Word and element locating data
┄┄┄┄┄┄┄┄┄┄┄┄┄┄┄┄┄┄┄┄

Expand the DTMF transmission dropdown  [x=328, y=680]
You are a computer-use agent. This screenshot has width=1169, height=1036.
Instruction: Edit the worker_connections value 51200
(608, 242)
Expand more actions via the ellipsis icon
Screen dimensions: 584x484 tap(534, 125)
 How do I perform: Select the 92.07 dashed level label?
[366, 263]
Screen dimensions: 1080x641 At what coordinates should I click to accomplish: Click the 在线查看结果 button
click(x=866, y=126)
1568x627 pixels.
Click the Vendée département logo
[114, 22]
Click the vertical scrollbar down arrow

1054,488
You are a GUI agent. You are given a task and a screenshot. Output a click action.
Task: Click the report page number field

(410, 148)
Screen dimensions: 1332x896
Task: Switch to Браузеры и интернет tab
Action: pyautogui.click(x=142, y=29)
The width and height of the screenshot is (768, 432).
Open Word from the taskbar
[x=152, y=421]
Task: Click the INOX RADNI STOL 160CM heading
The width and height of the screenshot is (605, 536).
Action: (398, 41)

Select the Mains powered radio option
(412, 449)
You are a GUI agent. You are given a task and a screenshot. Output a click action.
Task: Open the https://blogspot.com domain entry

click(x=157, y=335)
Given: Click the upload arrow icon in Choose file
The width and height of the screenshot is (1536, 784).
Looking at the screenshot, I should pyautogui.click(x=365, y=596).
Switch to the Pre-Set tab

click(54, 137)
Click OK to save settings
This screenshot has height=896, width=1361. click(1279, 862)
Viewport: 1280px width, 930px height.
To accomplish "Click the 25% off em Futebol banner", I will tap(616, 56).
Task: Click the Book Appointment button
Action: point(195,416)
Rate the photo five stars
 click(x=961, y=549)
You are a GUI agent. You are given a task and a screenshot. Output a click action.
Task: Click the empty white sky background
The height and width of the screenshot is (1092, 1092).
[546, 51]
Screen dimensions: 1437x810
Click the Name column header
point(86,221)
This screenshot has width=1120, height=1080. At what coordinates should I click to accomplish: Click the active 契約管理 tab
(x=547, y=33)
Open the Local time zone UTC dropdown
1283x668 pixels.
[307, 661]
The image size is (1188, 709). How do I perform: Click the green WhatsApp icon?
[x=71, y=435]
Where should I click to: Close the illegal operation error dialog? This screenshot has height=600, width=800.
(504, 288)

┄┄┄┄┄┄┄┄┄┄┄┄┄┄┄┄┄┄┄┄

TASK REQUIREMENTS: Pull out the lines of the listing from the one containing "Click OK to save settings" through the end of the listing, and repeat them word for word.

OUTPUT FOR THIS TASK:
Click OK to save settings
This screenshot has height=896, width=1361. click(1279, 862)
Viewport: 1280px width, 930px height.
To accomplish "Click the 25% off em Futebol banner", I will tap(616, 56).
Task: Click the Book Appointment button
Action: point(195,416)
Rate the photo five stars
 click(x=961, y=549)
You are a GUI agent. You are given a task and a screenshot. Output a click action.
Task: Click the empty white sky background
The height and width of the screenshot is (1092, 1092).
[546, 51]
Screen dimensions: 1437x810
Click the Name column header
point(86,221)
This screenshot has width=1120, height=1080. At what coordinates should I click to accomplish: Click the active 契約管理 tab
(x=547, y=33)
Open the Local time zone UTC dropdown
1283x668 pixels.
[307, 661]
The image size is (1188, 709). How do I perform: Click the green WhatsApp icon?
[x=71, y=435]
Where should I click to: Close the illegal operation error dialog? This screenshot has height=600, width=800.
(504, 288)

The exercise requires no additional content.